在这一段时间里,李秀儿和杨五六保持着还算平稳的生活,因城市不像农村,没有坐下来就可以耍钱的机会,就是找到了打麻将的伴,也因工作太辛苦,没有闲暇。杨五六又过了一段老实的日子。这个阶段,李秀儿又怀孕了。一年以后,李秀儿带着武汉省吃俭用的五千块钱,回家再次生孩子。小俩口商量好后,杨五六没有回去,继续留在酒店里做厨子。
可是,仍然是好景不长,杨五六在李秀儿回麻城的日子里,开始勾引酒店里其他女孩子,把人家女孩子的肚子搞大了,女的要死要活地跟他拼命,还有一次闹到了麻城老家。李秀儿出三千块钱给了那个女的,才总算解决。
李秀儿那个时候就已经决定。把孩子带到断奶后,她就离开麻城,离开这让她伤心的家。
好不容易,熬到孩子可以走路了。她开始作着准备。但她不像上次,现在有了牵挂,有了对孩子的痛惜。她甚至想,如果这个男人每天守在家里,不再赌博,不再拈花惹草,她就留下来,在这个山村过一辈子。
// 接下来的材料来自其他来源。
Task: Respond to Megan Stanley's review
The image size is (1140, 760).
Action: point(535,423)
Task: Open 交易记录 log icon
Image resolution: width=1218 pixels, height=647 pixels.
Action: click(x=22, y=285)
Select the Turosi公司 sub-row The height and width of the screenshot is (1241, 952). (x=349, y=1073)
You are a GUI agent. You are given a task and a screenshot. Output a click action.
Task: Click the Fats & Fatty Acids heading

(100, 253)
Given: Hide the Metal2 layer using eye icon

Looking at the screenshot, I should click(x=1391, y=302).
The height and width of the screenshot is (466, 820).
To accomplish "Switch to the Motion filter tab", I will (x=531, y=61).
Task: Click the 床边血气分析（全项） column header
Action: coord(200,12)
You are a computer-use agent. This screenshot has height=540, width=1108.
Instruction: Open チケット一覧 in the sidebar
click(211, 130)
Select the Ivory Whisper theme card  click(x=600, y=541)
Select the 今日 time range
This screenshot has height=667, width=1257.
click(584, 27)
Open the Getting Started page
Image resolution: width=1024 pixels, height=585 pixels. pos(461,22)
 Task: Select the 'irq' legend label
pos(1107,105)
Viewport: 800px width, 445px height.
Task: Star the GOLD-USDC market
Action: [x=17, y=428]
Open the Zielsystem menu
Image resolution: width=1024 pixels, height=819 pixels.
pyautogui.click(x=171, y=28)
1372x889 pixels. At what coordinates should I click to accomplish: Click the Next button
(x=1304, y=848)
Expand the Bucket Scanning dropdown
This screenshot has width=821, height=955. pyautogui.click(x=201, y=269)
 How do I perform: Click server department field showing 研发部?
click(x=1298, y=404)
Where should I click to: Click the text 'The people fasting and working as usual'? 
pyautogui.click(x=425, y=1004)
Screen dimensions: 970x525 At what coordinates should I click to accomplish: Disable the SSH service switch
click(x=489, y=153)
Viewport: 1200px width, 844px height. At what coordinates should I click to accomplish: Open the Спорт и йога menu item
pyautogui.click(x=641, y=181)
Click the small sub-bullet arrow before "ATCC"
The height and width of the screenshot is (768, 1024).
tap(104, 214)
可是,她劝一次,就要遭一顿打骂,鬼迷心窍的男人,还三番五次叫她滚。
在一个有月亮的夜晚,李秀儿作好了第二天“滚”的所有准备:她称儿子这几天想跟奶奶睡,把儿子放在老人家的床上;她把自己剩下的二千块钱积蓄,拿出一千块给婆婆,说寄存在她那里,怕不省心的儿子又偷去赌了;她在很晚的时候,还给儿子缝制一件小衫。这件小衫她一针一线做了三个月,这最后一个晚上,她无论如何要完成---
可是,当她凌晨两点做完,刚上床睡觉时,却被一阵激烈的敲门声惊扰。打门的人带给她的消息是:就在今晚上,杨五六抢劫被公安当场枪毙。